I started to think about a more systematic way to apply MAYA principle in digital products innovation — What does it mean to be too new, and what does it mean to be new but yet acceptable. So first of all, we need to understand what cornerstones make up a digital product.

When we innovate on digital products, there are three cornerstones that we need to consider, the first one is structure, the second one is content, the third one is mechanics.

Structure

In any industry that has been sophisticatedly digitalized, we see the digital products have evolved into a common pattern and structure. Take a look at some examples shown below:

Content blurred but they are still recognizable what categories they belong to
Content blurred but they are still recognizable what categories they belong to

Even without seeing any branding and actual content, it is still easy for anyone who is veteran in using digital products to tell what category each example belongs to. The group on the left is e-commerce, the middle one is social media, the right one is content streaming.

Content

Content is the information and features that the product provides to users, it is the core value proposition, it is the campfire that brings users together. In e-commerce, it would be the products. In Social media, it would be the information feed.

Mechanics

Mechanics is the rule to put all the content and features together to build up a system, and the way that users interact with the system. Facebook has different mechanics from Twitter.

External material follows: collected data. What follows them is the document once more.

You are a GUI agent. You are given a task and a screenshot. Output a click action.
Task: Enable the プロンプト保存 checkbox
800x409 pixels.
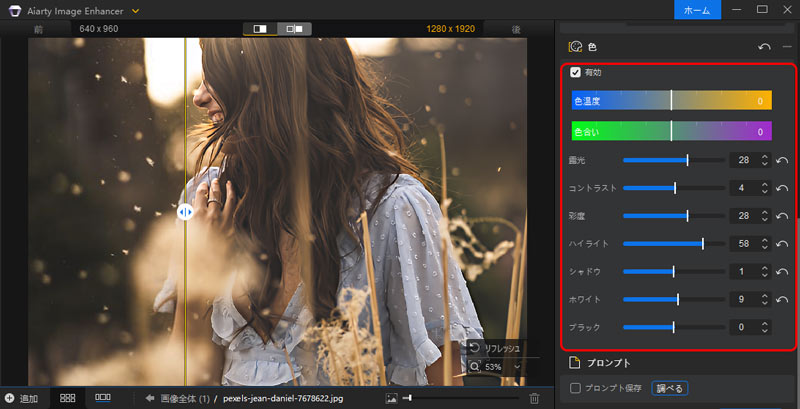(x=575, y=388)
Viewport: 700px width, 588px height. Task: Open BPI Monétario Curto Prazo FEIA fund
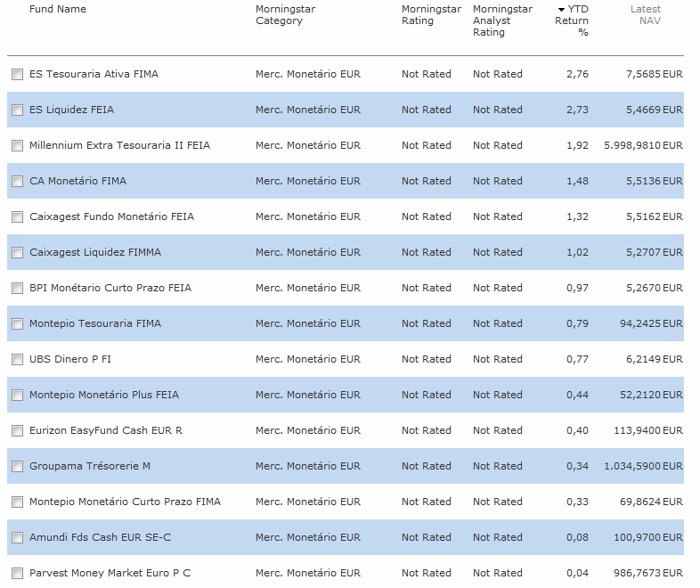tap(110, 288)
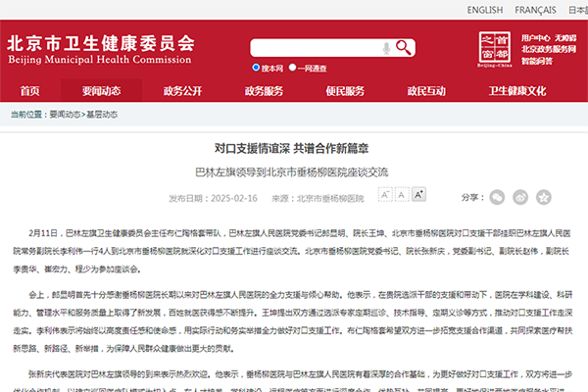Select the 搜本网 radio button
Screen dimensions: 588x392
[x=255, y=68]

Walmart+ is coming to the market and it would also have different mechanics from Amazon Prime.

Three cornerstones inspired by EICO design
Three cornerstones inspired by EICO design

With these cornerstones, applying MAYA principle on product innovations would be clear and systematic — For any innovative product that seeks for mass-market acceptance, it just can’t be innovative on all three cornerstones, otherwise, it means the product is way too new, too strange.

For example, if a product is new on the content and the mechanics, let the structure stays in the comfort zone. Think about a new FPS game, it gets a new storyline and new items/armors/enemies (Content), new game rules and new system (Mechanics), you’d better stay within the classic structure of FPS game, which is seeing two hands holding weapons in front of the camera you can move around the world map to knock out enemies. Another example, Tinder gamified and innovated on the structure (Profile cards and mutual match conversations) and the mechanics (The game-changing swipe gesture and variable rewards), while keeping the content like everyone else in the industry — The people who want to date.

Examples of innovation on two cornerstones
Examples of innovation on two cornerstones

Innovation is not the most difficult part, we can be innovative on every single perspective of a product. But if we want the majority to say yes to it when it goes to market, we still want customers to see something they are familiar with, and I hope this can help you think what cornerstones you want to innovate.